4531 Background: From 2000-2007, 1,380 Norwegian and Swedish patients (pts) with seminomatous germ cell testicular cancer (SGCT) were followed prospectively according to a nationwide community-based treatment protocol, SWENOTECA V. The main objectives were to register all pts within the multicenter setting of the SWENOTECA in order to maintain and possibly improve the good results in the treatment of SGCT. Methods: Staging procedures, treatment and follow-up were standardized according to the protocol. Based upon physician and patient's preference treatment of clinical stage (CS) I pts were between surveillance (n=508) and 25.2 Gy radiotherapy (n=478) given to a para-aortic and ipsilateral iliac field. As data on adjuvant chemotherapy emerged, pts were also offered one course of adjuvant carboplatin (AUC7) (n=185). In clinical stage IIA, recommended treatment was radiotherapy to a total dose of 27.0 Gy. For clinical stages IIB-IV, cisplatinbased chemotherapy in the form of EP × 4 was recommended. However, in highly advanced seminoma initial BEP chemotherapy was recommended. Results: Of all pts 86% were in CS I, 10.7% in CS II, 1.8% in CS III and 1.4% in CS IV. Median follow-up was 4.7 years, IQR 3.2-6.4. OS survival was 97.6% (26 deaths). CSS was 99.6% (6 deaths) with only one death in primary CS I. In CS I surveillance yielded a relapse rate of 15.3%, adjuvant radiotherapy 0.9% and adjuvant Carboplatin 4.2%. In clinical stage IIA, 10.9% (3/29) relapsed after radiotherapy. In comparison no (0/67) CS IIB pts relapsed after chemotherapy. There were no deaths in CS IIA-B. Conclusions: Anationwide community-based treatment protocol for SGCT is feasible with excellent results. Surveillance is a good option for CS I pts. Despite a low relapse rate, adjuvant radiotherapy has now been abandoned in SWENOTECA as a recommended treatment option due to concerns of induction of secondary cancers.

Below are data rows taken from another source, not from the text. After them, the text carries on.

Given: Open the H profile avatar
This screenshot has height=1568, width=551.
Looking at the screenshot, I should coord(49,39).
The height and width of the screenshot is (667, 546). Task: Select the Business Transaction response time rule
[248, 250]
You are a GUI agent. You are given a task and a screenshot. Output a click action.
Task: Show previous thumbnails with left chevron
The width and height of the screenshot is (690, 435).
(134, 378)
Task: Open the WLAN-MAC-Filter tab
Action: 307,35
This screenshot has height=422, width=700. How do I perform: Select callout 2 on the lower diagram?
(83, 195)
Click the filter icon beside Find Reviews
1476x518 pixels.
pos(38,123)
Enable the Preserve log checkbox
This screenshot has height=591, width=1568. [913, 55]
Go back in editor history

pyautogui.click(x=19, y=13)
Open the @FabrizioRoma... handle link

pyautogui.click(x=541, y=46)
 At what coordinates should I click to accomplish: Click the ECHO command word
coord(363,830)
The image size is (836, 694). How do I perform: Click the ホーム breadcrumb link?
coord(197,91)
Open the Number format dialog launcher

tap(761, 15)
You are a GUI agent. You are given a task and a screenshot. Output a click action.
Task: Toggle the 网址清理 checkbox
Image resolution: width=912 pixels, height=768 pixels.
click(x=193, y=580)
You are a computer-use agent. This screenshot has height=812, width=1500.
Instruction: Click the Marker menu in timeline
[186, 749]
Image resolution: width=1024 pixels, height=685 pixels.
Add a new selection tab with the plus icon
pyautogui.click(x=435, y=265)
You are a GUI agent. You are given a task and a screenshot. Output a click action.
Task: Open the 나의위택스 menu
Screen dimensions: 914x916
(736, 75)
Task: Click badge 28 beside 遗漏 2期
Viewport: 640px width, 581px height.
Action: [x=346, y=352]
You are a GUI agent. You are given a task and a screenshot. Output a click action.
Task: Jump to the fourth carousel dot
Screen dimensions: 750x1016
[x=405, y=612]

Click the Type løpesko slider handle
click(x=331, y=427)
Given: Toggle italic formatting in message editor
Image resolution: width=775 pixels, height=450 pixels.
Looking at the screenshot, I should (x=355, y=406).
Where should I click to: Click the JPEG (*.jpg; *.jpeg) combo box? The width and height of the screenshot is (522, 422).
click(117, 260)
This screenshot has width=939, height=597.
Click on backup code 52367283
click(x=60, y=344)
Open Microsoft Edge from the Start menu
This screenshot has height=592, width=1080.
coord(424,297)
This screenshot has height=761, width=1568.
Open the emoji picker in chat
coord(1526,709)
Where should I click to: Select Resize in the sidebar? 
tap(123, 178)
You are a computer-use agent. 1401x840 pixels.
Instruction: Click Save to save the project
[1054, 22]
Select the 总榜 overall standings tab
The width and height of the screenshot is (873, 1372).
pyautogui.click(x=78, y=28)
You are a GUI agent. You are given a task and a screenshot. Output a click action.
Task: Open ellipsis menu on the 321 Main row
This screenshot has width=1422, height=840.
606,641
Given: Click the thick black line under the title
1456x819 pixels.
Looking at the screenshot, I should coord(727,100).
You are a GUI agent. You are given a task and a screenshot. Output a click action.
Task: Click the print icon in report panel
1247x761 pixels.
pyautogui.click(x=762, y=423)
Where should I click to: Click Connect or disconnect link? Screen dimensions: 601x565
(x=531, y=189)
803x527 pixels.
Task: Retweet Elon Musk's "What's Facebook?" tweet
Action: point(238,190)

Adjuvant carboplatin (AUC7) in CS I will reduce the rate of relapse by about 70% compared to surveillance. The high rate of relapse in CS IIA pts treated with radiotherapy is of concern, especially when compared to the low number of relapses in CS IIB pts treated with chemotherapy (p=0.011). No significant financial relationships to disclose.